In the case of the Polygon Line tool, I view drawing each line as a separate operation with it’s own undo state. So, if I select the Polygon Line tool and click only once, I start a line and the other end of the line is actively drawn to my cursor as PMNG waits for me to click again to complete that first line. During this, it seems best if OMB and ESC cancel the operation altogether, leaving nothing behind - including the first click.
BUT, if I’m in the process of drawing lots of lines with the Polygon Line tool, clicking many times drawing numerous lines, then while I’m doing that - pressing OMB could cancel only the current line drawn to my cursor and all the others remain (OMB currently already does this) and the operation is complete. Alternatively, if I want to cancel AND undo all the lines I just drew then why not have ESC do exactly that - undo everything I just did after that first click. Now there’s two different ways to cancel this multi-step operation depending on your intent.

With multi process tools ESC will go back one step, when possible.

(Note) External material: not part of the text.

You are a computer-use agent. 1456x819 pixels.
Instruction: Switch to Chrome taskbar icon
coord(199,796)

Examples:
The new multi transform for brushes has several steps like:

  • place the brush
  • transform

Perhaps two consecutive ESC presses could signal to PMNG the user wishes to do a complete cancel, while a single ESC press would undo only the most previous step, if applicable.

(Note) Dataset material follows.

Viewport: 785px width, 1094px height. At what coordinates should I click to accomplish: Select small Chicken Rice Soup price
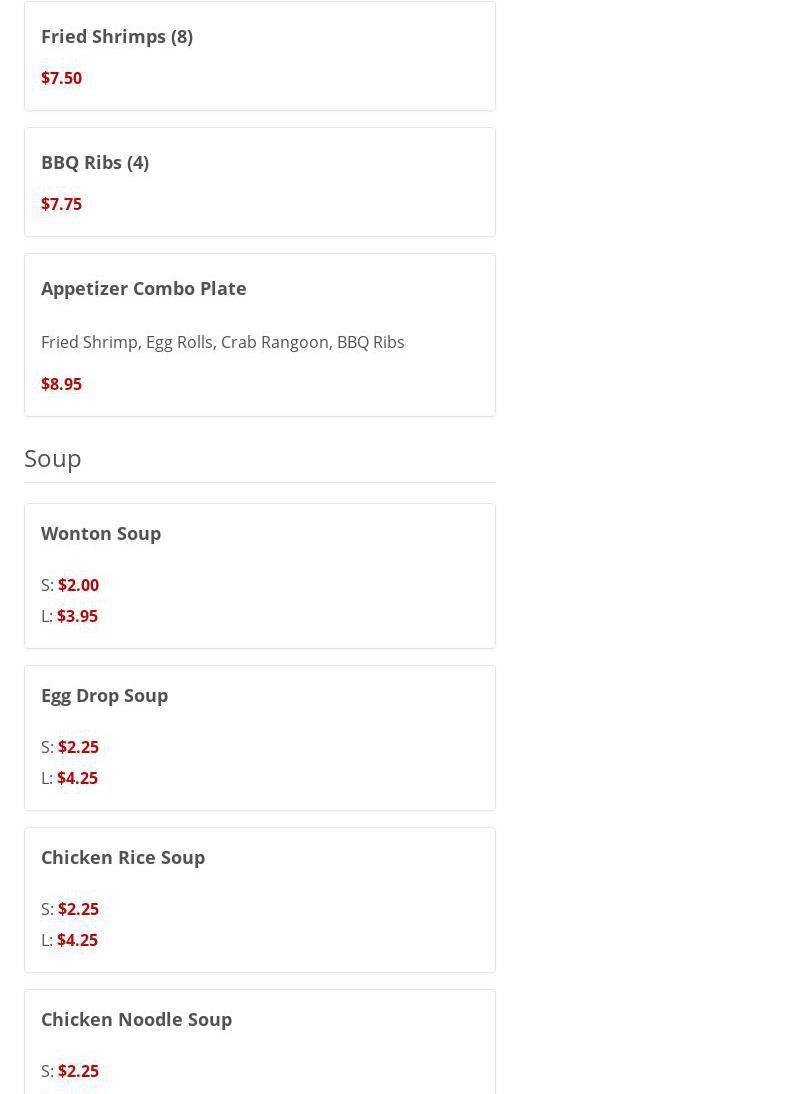(78, 909)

The rotated ellipse tool (and new rotated ellipse selection tool) will be changed to work like the transformation tool. You first define the ellipse or circle. Then you can change size and rotation with such onscreen handles. This allows for better control instead of using extra keys to fiddle around when you want to change the size although you are in rotation step.
Although this is a multi-step tool, ESC would not be able to go back one step because the first step (defining the initial circle/oval) is a drag operation that requires mouse button being down.
So, ESC would reset the tool completely.

Understood. Sounds perfect.
These are multi-step operations in that they require multiple clicks, but unless you complete the whole operation the first click doesn’t really matter, so canceling the whole thing with either OMB or ESC seems right.

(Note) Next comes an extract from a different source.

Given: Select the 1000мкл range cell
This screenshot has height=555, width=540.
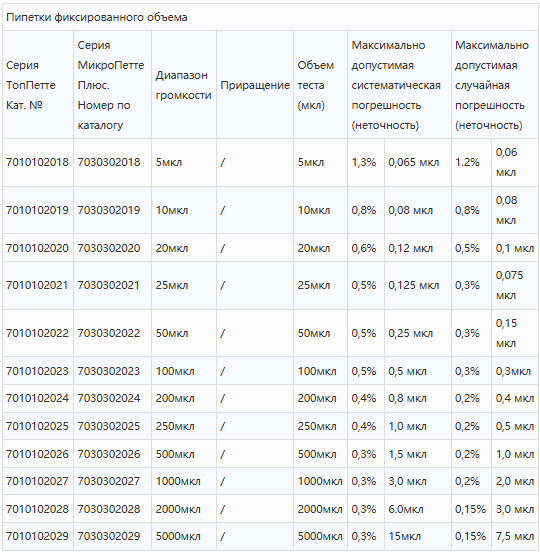Looking at the screenshot, I should pos(184,481).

Floating selection transforming tools will start on a defined selection and should work like this:
If transformation has started then transformation is reset, but tool is still active.
If no transformation done then ESC will go to the tool previously used, canceling the transformation tool.
Do you agree?

Yes, I believe so.

To me this makes ESC work like going stepwise backward where possible which should be intuitive?

The Filled Polygon/Contour tool is an interesting case. I use this tool a lot (often with Selection mode because it turns it into a powerful selection tool but you’ve replaced that with the new upcoming Free Form/Polygon selection tool so that’s great) and it uses multiple steps.
How this particular tool works right now, in the current stable build, is pretty ideal - ESC will cancel it altogether while OMB finalizes it. This is great.
But we can learn one additional convenient gimmick from Photoshop to further enhance convenience - double-clicking. This can place the last point AND finalize the shape.
Demonstrated in this GIF, using Photoshop’s polygonal lasso tool: https://i.imgur.com/zcjOmrH.gif
Just one more thing to ponder when offering intuitive ways to cancel or complete multi step drawing operations. In the current PMNG, you can get the same effect by clicking once then OMB clicking on the same pixel to finalize.


While testing tools I found some oddity in the Curve line tool’s behavior - if you just single click without click dragging - PMNG will start a line but only draw the line halfway to your cursor then finalize a straight line if you click again, not ever allowing you the opportunity to define its curve.
Seems like one click could start the line and a second click create a straight line, then where you click a third time define the curvature.
I mean in addition to being able to click and drag out a line, then release mouse, then click once to define the curve like we do now.